[Collected data entries]
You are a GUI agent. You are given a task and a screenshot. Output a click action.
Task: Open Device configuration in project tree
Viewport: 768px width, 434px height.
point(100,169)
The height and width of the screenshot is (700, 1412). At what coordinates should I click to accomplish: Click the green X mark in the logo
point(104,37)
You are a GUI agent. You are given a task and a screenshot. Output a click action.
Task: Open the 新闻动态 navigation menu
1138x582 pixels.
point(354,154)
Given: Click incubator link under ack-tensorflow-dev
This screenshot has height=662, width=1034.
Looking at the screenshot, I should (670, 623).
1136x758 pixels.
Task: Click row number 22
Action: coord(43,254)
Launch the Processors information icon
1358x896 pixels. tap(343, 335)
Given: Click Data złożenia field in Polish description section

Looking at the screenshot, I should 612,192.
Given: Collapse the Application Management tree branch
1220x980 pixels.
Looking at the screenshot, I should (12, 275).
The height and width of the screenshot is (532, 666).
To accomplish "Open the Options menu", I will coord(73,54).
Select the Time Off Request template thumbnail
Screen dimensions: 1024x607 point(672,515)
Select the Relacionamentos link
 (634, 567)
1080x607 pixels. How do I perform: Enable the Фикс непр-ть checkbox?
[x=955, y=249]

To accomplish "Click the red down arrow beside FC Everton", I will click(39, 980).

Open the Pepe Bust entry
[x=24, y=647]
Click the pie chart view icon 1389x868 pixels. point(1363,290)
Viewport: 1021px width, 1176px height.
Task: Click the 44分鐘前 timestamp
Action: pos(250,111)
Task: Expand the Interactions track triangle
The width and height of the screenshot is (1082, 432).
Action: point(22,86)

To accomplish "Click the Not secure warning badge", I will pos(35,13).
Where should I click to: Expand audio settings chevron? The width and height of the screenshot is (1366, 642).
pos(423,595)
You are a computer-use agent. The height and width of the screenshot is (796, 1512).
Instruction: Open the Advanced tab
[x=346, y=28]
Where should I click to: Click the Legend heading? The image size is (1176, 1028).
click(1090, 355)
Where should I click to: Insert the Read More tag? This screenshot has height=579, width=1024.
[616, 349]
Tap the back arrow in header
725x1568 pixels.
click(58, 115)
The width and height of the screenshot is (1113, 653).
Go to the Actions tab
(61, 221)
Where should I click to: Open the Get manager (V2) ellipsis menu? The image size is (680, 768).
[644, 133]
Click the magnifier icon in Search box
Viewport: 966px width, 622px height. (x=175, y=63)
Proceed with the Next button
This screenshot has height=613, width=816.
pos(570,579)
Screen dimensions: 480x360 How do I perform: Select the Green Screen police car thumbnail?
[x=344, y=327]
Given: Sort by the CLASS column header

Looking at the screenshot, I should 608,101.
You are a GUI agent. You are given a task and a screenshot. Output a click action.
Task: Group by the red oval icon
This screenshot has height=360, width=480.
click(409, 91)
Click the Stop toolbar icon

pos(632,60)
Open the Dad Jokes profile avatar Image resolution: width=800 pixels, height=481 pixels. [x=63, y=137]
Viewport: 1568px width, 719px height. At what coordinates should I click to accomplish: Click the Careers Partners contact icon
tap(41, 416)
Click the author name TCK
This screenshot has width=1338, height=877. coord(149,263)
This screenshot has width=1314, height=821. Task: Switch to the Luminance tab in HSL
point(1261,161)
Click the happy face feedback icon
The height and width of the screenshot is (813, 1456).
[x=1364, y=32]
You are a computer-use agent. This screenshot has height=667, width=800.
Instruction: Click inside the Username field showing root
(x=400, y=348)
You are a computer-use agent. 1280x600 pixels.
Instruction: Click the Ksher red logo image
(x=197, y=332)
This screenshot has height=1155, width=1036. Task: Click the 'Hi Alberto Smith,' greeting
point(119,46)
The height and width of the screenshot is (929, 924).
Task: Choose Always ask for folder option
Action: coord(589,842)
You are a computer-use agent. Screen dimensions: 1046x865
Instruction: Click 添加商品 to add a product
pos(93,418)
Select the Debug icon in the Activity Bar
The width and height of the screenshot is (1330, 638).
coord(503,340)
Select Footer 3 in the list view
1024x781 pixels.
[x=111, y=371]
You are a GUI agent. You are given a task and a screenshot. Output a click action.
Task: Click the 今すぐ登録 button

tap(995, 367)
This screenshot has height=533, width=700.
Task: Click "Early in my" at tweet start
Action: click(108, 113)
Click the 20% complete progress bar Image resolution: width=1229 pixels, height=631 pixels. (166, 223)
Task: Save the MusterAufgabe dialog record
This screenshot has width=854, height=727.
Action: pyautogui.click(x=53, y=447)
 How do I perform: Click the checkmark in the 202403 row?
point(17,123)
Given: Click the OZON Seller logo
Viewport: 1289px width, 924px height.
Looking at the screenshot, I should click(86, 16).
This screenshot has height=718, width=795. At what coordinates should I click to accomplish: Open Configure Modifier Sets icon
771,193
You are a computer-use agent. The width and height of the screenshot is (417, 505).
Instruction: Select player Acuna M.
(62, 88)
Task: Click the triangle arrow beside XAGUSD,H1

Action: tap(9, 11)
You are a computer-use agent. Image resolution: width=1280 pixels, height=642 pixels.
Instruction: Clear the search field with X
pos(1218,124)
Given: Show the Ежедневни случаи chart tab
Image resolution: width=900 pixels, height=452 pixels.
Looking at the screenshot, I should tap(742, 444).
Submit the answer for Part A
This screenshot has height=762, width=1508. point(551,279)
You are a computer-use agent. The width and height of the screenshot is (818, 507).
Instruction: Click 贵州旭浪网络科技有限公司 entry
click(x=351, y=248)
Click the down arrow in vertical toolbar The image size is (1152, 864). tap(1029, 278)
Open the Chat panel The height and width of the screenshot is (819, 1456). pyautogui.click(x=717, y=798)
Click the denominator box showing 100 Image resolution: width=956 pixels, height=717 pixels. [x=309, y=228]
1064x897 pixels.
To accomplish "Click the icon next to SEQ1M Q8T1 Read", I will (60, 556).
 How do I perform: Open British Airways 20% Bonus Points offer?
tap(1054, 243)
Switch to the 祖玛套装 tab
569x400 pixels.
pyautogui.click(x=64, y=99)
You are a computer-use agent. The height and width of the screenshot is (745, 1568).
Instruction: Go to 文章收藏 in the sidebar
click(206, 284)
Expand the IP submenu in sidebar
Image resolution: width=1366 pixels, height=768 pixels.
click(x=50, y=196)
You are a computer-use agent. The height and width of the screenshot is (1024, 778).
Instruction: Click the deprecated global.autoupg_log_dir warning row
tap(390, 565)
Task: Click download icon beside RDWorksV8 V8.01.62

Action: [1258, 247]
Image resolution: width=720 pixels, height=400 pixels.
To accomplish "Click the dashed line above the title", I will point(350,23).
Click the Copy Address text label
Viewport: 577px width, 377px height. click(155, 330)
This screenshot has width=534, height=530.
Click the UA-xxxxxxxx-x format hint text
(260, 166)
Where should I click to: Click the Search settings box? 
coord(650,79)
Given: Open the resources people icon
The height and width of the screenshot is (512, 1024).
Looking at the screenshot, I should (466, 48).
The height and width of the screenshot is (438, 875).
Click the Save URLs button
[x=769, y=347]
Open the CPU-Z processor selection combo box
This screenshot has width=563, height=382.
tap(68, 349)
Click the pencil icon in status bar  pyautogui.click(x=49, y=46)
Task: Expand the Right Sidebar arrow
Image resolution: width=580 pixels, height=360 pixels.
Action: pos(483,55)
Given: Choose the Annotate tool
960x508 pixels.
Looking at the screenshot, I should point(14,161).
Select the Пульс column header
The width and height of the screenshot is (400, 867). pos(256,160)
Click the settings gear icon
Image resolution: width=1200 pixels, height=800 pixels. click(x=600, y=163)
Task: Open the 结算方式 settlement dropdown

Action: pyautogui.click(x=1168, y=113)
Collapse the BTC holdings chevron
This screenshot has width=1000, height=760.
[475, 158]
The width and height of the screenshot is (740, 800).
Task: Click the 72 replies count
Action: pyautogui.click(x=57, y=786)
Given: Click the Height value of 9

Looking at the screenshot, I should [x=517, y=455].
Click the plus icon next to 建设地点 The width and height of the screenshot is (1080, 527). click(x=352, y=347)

What is being asked
Could you retype exactly the lines above, starting at the line that contains "This screenshot has width=1314, height=821." and ending at the line that contains "You are a computer-use agent. This", and nothing more?

Written solution
This screenshot has width=1314, height=821. Task: Switch to the Luminance tab in HSL
point(1261,161)
Click the happy face feedback icon
The height and width of the screenshot is (813, 1456).
[x=1364, y=32]
You are a computer-use agent. This screenshot has height=667, width=800.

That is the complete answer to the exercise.